◆ PROBLEM REQUIREMENTS
Exactness is required. Restate every entry as written.

Saved entries:
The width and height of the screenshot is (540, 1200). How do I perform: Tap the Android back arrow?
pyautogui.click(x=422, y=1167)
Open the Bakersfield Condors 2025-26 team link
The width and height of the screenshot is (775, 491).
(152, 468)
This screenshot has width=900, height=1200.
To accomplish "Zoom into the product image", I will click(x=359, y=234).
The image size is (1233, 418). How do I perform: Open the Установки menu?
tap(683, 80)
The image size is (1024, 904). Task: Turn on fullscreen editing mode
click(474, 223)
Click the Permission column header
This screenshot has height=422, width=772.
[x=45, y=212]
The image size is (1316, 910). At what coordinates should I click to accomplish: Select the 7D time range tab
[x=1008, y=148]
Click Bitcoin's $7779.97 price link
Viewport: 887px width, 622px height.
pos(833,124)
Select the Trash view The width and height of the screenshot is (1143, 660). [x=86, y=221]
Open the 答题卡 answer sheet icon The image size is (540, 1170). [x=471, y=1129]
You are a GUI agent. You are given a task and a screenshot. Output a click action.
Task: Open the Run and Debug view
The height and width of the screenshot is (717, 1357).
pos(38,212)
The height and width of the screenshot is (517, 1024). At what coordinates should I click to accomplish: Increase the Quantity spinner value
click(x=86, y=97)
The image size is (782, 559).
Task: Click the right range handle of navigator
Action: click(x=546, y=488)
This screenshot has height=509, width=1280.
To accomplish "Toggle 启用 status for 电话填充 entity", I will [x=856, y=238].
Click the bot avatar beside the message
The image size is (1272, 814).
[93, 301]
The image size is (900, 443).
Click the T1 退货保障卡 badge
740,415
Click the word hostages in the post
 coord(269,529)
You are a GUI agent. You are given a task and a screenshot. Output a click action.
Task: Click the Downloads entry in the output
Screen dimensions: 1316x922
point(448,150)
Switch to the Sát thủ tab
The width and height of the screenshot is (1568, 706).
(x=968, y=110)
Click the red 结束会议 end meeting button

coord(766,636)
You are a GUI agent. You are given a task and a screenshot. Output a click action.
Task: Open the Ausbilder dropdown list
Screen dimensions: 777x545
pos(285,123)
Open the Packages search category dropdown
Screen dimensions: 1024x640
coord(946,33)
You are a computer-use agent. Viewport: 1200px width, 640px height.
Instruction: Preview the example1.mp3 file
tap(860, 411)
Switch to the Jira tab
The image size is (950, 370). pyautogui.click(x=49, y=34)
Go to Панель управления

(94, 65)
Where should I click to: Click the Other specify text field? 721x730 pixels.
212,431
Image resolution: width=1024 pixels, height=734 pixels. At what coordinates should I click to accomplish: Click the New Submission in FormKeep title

◆ EXERCISE RESULT
The width and height of the screenshot is (540, 1200). How do I perform: Tap the Android back arrow?
pyautogui.click(x=422, y=1167)
Open the Bakersfield Condors 2025-26 team link
The width and height of the screenshot is (775, 491).
(152, 468)
This screenshot has width=900, height=1200.
To accomplish "Zoom into the product image", I will click(x=359, y=234).
The image size is (1233, 418). How do I perform: Open the Установки menu?
tap(683, 80)
The image size is (1024, 904). Task: Turn on fullscreen editing mode
click(474, 223)
Click the Permission column header
This screenshot has height=422, width=772.
[x=45, y=212]
The image size is (1316, 910). At what coordinates should I click to accomplish: Select the 7D time range tab
[x=1008, y=148]
Click Bitcoin's $7779.97 price link
Viewport: 887px width, 622px height.
pos(833,124)
Select the Trash view The width and height of the screenshot is (1143, 660). [x=86, y=221]
Open the 答题卡 answer sheet icon The image size is (540, 1170). [x=471, y=1129]
You are a GUI agent. You are given a task and a screenshot. Output a click action.
Task: Open the Run and Debug view
The height and width of the screenshot is (717, 1357).
pos(38,212)
The height and width of the screenshot is (517, 1024). At what coordinates should I click to accomplish: Increase the Quantity spinner value
click(x=86, y=97)
The image size is (782, 559).
Task: Click the right range handle of navigator
Action: click(x=546, y=488)
This screenshot has height=509, width=1280.
To accomplish "Toggle 启用 status for 电话填充 entity", I will [x=856, y=238].
Click the bot avatar beside the message
The image size is (1272, 814).
[93, 301]
The image size is (900, 443).
Click the T1 退货保障卡 badge
740,415
Click the word hostages in the post
 coord(269,529)
You are a GUI agent. You are given a task and a screenshot. Output a click action.
Task: Click the Downloads entry in the output
Screen dimensions: 1316x922
point(448,150)
Switch to the Sát thủ tab
The width and height of the screenshot is (1568, 706).
(x=968, y=110)
Click the red 结束会议 end meeting button

coord(766,636)
You are a GUI agent. You are given a task and a screenshot. Output a click action.
Task: Open the Ausbilder dropdown list
Screen dimensions: 777x545
pos(285,123)
Open the Packages search category dropdown
Screen dimensions: 1024x640
coord(946,33)
You are a computer-use agent. Viewport: 1200px width, 640px height.
Instruction: Preview the example1.mp3 file
tap(860, 411)
Switch to the Jira tab
The image size is (950, 370). pyautogui.click(x=49, y=34)
Go to Панель управления

(94, 65)
Where should I click to: Click the Other specify text field? 721x730 pixels.
212,431
Image resolution: width=1024 pixels, height=734 pixels. At what coordinates should I click to accomplish: Click the New Submission in FormKeep title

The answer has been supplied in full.